The findings reported here represent a previously unrecognized role for PIPKIγ in regulating β-catenin transcriptional activity, providing a potential mechanism for understanding how PIPKIγ promotes tumorigenesis. Emerging evidence is defining a significant role for signaling pathways that promote β-catenin activation independent of Wnt and GSK-3β. Our findings mimic those of other groups in that the increased trascriptional activity of β-catenin is not accompanied by significant changes to its overall protein levels (4, 6, 23, 47, 48). While this differs from the classical view of β-catenin activation via inhibition of its degradation, the overall effect is the same. Understanding how these pathways modulate β-catenin transcriptional acitivity is extremely important, as β-catenin can multiple aspects of tumorigenesis, including proliferation, migration, loss of cell polarity and the establishment of a less differentiated state.

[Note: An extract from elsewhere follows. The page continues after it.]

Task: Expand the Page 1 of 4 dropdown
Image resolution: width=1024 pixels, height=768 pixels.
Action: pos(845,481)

In particular, β-catenin transcriptional activity enhances the epithelial-to-mesenchymal transition, a process resulting in increased cellular migration and invasion associated with metastatic formation (39). β-catenin activation via unique signaling pathways provides novel therapeutic targets for the treatment of malignancies. A recent report showed that β-catenin translocation to the nucleus occurs primarily in the peripheral cells of a tumor mass and correlates with an increased propensity for migration in these cells (40).

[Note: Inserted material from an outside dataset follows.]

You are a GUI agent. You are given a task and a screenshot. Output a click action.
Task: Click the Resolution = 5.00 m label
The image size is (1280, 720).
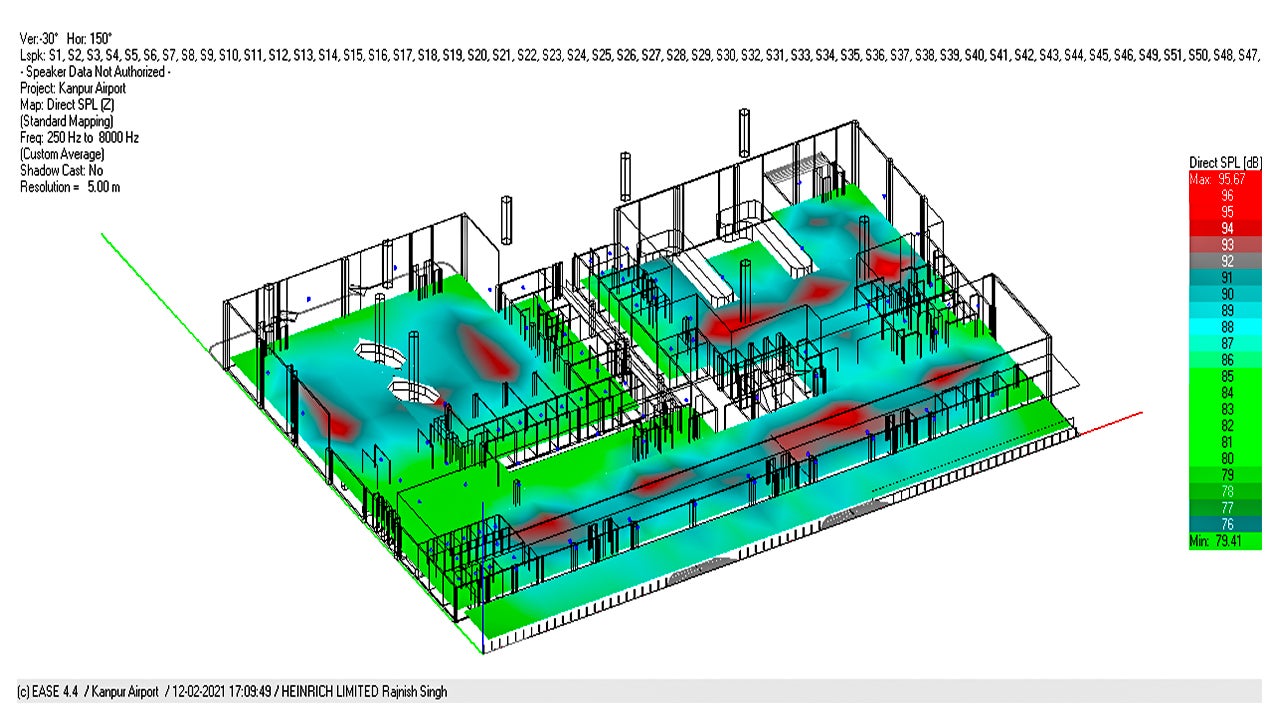70,187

Previously, PIPKIγ splice variants have been shown to interact directly with E-cadherin, modulating its trafficking to and from the plasma membrane (33). In normal epithelial cells, β-catenin is incorporated into cell-cell adhesions where it provides a physical link between the cytoplasmic domain of E-cadherin and the actin cytoskeleton. Indeed, β-catenin is required for the establishment of cell polarity in normal epithelia (41). Upon depletion of Ca²⁺ or stimulation with growth factors such as EGF, HGF or TGF-β, E-cadherin is rapidly internalized, increasing cytoplasmic levels of β-catenin (22, 42). PIPKIγ could activate β-catenin by enhancing the endocytosis and degradation of E-cadherin thereby preventing E-cadherin from sequestering β-catenin at the cell membrane. We observe that Hela cells express low levels of E-cadherin that localizes to the plasma membrane at sites of cell-cell contact when cells are confluent. Expression of PIPKIγ in these cells could lead to higher levels of cytoplasmic β-catenin thus allowing for a greater activation. Consistent with this model, overexpression of the E-cadherin C-terminal domain blocked PIPKIγ-mediated increase in β-catenin transcriptional activity. However, expression of PIPKIγ in normal epithelial cells, such as MDCKs, does not prevent E-cadherin translocation to the membrane or the formation of cell-cell contacts (33), nor did it significantly increase β-catenin activity, suggesting that other mechanisms are required to initiate E-cadherin endocytosis and/or β-catenin activation. In support of this, E-cadherin endocytosis is not sufficient to activate β-catenin when the β-catenin degradation complex is present (43).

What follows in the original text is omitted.